The problem:
Could you return all of the listing below exactly, please?

------------------------

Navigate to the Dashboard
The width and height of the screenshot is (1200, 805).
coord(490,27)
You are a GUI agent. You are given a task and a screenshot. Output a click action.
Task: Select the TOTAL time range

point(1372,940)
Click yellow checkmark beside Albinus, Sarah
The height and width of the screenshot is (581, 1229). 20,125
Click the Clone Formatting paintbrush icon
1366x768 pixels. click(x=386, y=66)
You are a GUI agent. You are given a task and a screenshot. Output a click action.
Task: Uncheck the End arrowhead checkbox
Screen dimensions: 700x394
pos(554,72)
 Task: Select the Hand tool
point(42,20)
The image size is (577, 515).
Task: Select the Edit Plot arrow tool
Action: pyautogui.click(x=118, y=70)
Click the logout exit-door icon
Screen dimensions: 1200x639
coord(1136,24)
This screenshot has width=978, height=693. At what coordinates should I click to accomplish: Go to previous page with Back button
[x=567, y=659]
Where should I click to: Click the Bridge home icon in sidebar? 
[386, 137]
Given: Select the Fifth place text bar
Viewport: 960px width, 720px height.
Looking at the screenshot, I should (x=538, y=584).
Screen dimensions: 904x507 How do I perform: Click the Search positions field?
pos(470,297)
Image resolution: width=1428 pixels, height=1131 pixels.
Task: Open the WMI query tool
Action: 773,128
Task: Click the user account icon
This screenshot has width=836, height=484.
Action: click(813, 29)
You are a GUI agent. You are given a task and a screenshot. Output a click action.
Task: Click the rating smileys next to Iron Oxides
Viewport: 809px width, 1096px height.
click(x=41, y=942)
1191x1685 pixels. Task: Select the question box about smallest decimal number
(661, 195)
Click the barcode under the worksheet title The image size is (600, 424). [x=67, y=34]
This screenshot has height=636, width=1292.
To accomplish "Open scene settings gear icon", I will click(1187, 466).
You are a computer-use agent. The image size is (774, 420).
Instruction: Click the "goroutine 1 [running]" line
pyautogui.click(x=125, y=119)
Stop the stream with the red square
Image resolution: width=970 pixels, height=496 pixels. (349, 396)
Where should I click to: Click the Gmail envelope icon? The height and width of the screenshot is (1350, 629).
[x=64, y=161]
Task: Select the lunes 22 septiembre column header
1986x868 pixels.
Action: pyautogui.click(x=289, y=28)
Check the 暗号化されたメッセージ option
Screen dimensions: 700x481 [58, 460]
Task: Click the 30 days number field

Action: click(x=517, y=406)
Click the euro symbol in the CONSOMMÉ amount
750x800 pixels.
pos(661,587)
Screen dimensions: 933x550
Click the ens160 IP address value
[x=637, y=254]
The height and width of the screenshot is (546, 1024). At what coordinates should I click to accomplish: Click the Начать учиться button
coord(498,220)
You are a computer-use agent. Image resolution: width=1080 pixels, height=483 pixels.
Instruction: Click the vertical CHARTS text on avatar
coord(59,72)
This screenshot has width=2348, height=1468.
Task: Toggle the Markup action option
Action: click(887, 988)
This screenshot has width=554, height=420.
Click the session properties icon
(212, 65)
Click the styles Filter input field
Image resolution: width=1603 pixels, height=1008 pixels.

------------------------

Problem solution:
Navigate to the Dashboard
The width and height of the screenshot is (1200, 805).
coord(490,27)
You are a GUI agent. You are given a task and a screenshot. Output a click action.
Task: Select the TOTAL time range

point(1372,940)
Click yellow checkmark beside Albinus, Sarah
The height and width of the screenshot is (581, 1229). 20,125
Click the Clone Formatting paintbrush icon
1366x768 pixels. click(x=386, y=66)
You are a GUI agent. You are given a task and a screenshot. Output a click action.
Task: Uncheck the End arrowhead checkbox
Screen dimensions: 700x394
pos(554,72)
 Task: Select the Hand tool
point(42,20)
The image size is (577, 515).
Task: Select the Edit Plot arrow tool
Action: pyautogui.click(x=118, y=70)
Click the logout exit-door icon
Screen dimensions: 1200x639
coord(1136,24)
This screenshot has width=978, height=693. At what coordinates should I click to accomplish: Go to previous page with Back button
[x=567, y=659]
Where should I click to: Click the Bridge home icon in sidebar? 
[386, 137]
Given: Select the Fifth place text bar
Viewport: 960px width, 720px height.
Looking at the screenshot, I should (x=538, y=584).
Screen dimensions: 904x507 How do I perform: Click the Search positions field?
pos(470,297)
Image resolution: width=1428 pixels, height=1131 pixels.
Task: Open the WMI query tool
Action: 773,128
Task: Click the user account icon
This screenshot has width=836, height=484.
Action: click(813, 29)
You are a GUI agent. You are given a task and a screenshot. Output a click action.
Task: Click the rating smileys next to Iron Oxides
Viewport: 809px width, 1096px height.
click(x=41, y=942)
1191x1685 pixels. Task: Select the question box about smallest decimal number
(661, 195)
Click the barcode under the worksheet title The image size is (600, 424). [x=67, y=34]
This screenshot has height=636, width=1292.
To accomplish "Open scene settings gear icon", I will click(1187, 466).
You are a computer-use agent. The image size is (774, 420).
Instruction: Click the "goroutine 1 [running]" line
pyautogui.click(x=125, y=119)
Stop the stream with the red square
Image resolution: width=970 pixels, height=496 pixels. (349, 396)
Where should I click to: Click the Gmail envelope icon? The height and width of the screenshot is (1350, 629).
[x=64, y=161]
Task: Select the lunes 22 septiembre column header
1986x868 pixels.
Action: pyautogui.click(x=289, y=28)
Check the 暗号化されたメッセージ option
Screen dimensions: 700x481 [58, 460]
Task: Click the 30 days number field

Action: click(x=517, y=406)
Click the euro symbol in the CONSOMMÉ amount
750x800 pixels.
pos(661,587)
Screen dimensions: 933x550
Click the ens160 IP address value
[x=637, y=254]
The height and width of the screenshot is (546, 1024). At what coordinates should I click to accomplish: Click the Начать учиться button
coord(498,220)
You are a computer-use agent. Image resolution: width=1080 pixels, height=483 pixels.
Instruction: Click the vertical CHARTS text on avatar
coord(59,72)
This screenshot has width=2348, height=1468.
Task: Toggle the Markup action option
Action: click(887, 988)
This screenshot has width=554, height=420.
Click the session properties icon
(212, 65)
Click the styles Filter input field
Image resolution: width=1603 pixels, height=1008 pixels.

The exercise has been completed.